Tre persone sono state iscritte nel registro degli indagati in relazione alla morte di Chiara Ribechini, la ragazza di 24 anni impiegata che ha perso la vita la sera del 15 luglio 2018 dopo la cena al ristorante dell’agriturismo Colleoli a Palaia. Il pm Giancarlo Dominijanni, dopo aver esaminati i risultati delle consulenze e degli accertamenti tecnici, ha chiuso le indagini preliminari e deciso di procedere nei confronti della titolare del ristorante e delle due cuoche, difese dagli avvocati Alberto Marchesi e Rosa Rubino. L'ipotesi del pubblico ministero è che possa esserci stato un nesso di causa-effetto tra il lavoro svolto in cucina e la morte della giovane. Sotto esame, in particolare, la pietanza che ha scatenato lo shock anafilattico di Chiara Ribechini che neanche l’antidoto dell’adrenalina riuscì a fermare.

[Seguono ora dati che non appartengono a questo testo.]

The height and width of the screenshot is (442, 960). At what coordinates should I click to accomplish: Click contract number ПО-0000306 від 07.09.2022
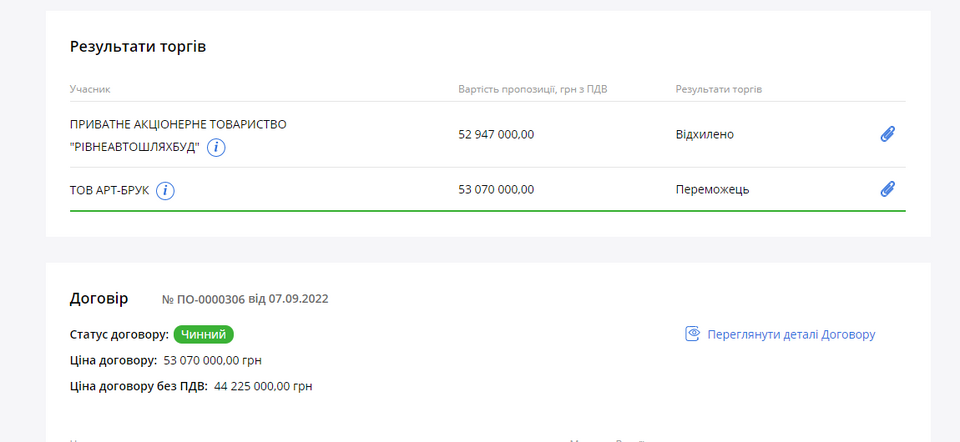tap(245, 299)
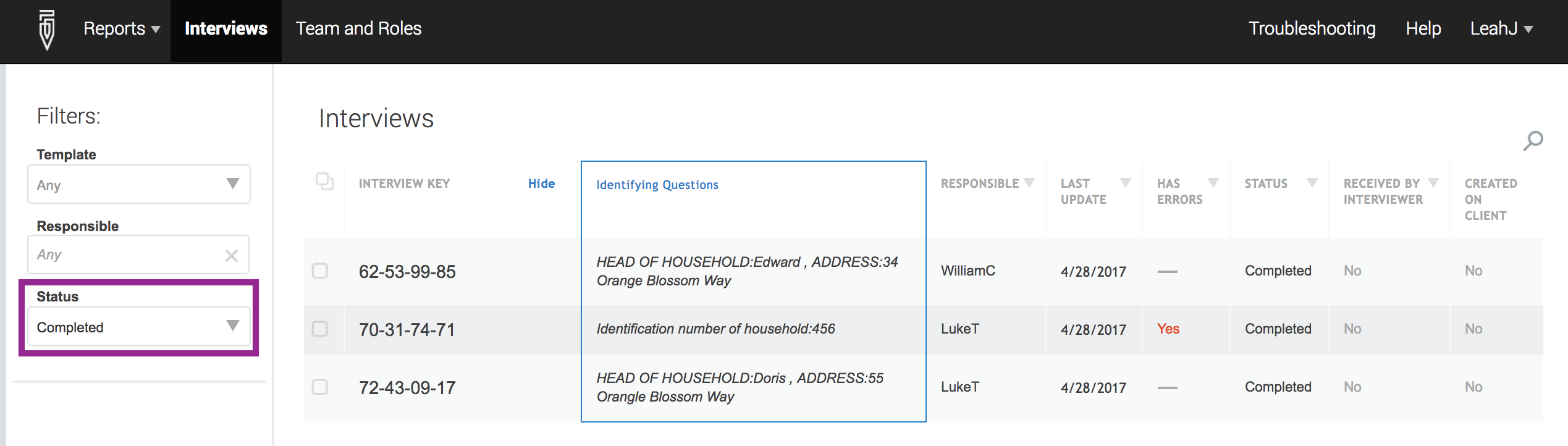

Secondo la Procura, dunque, ci sarebbero state responsabilità durante le fasi di preparazione in cucina, colpe riconducibili al soggetto o ai soggetti che hanno preparato il piatto e che avrebbero dovuto essere a conoscenza dei problemi della cliente a cui quell’alimento era destinato. Le analisi disposte dalla Procura di Pisa sui liquidi biologici relativi al cibo ingerito dalla 24enne hanno individuato la presenza di una seppur modica quantità di latte nel pane, che sarebbe stato in uno dei piatti serviti a Chiara. La ventiquattrenne tuttavia era iperallergica al latte e ai suoi derivati: con questo disturbo la ragazza aveva imparato a convivere, tanto che aveva sempre con sé un kit (siringa e farmaco a base di adrenalina) per le emergenze.

I familiari di Chiara Ribechini, seguitati dall’avvocato Francesca Zuccoli,  avevano lanciato un appello affinché la morte della ragazza non fosse vana e, in particolare, si prestasse sempre grande attenzione alle esigenze di persone intollerabili ad alcuni alimenti o allergiche.